::: Supplied records :::

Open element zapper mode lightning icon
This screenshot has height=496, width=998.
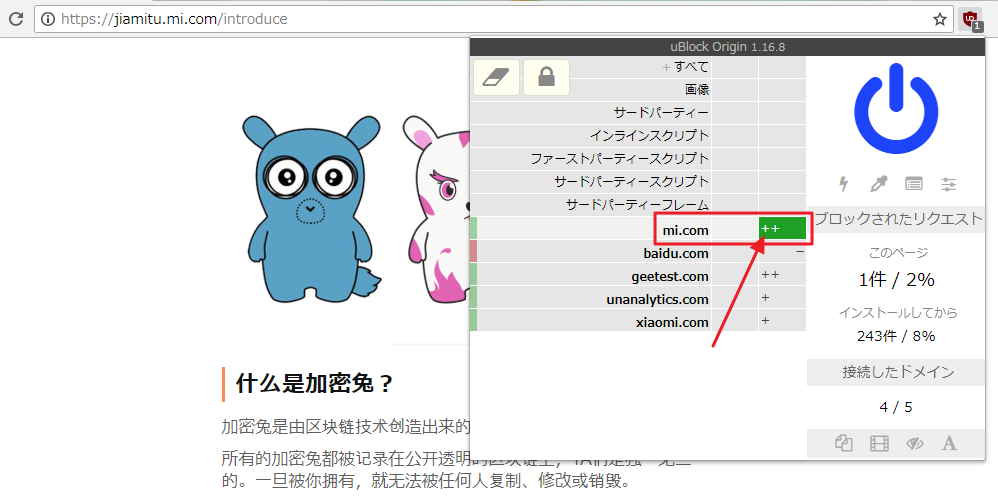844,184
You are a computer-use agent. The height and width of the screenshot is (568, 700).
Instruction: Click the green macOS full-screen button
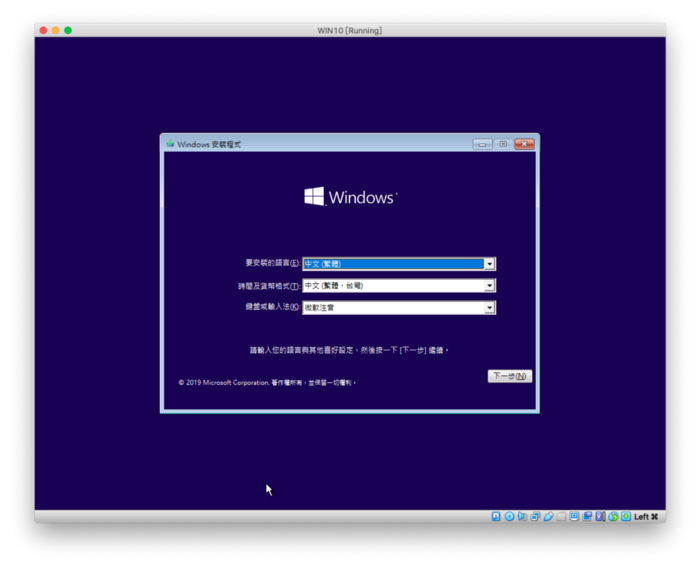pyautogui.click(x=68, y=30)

:::

What you will do:
All that belongs in the answer is the exact run of lines from the line containing "This screenshot has height=496, width=998." to the end of the listing above, pictures removed.

Task result:
This screenshot has height=496, width=998.
844,184
You are a computer-use agent. The height and width of the screenshot is (568, 700).
Instruction: Click the green macOS full-screen button
pyautogui.click(x=68, y=30)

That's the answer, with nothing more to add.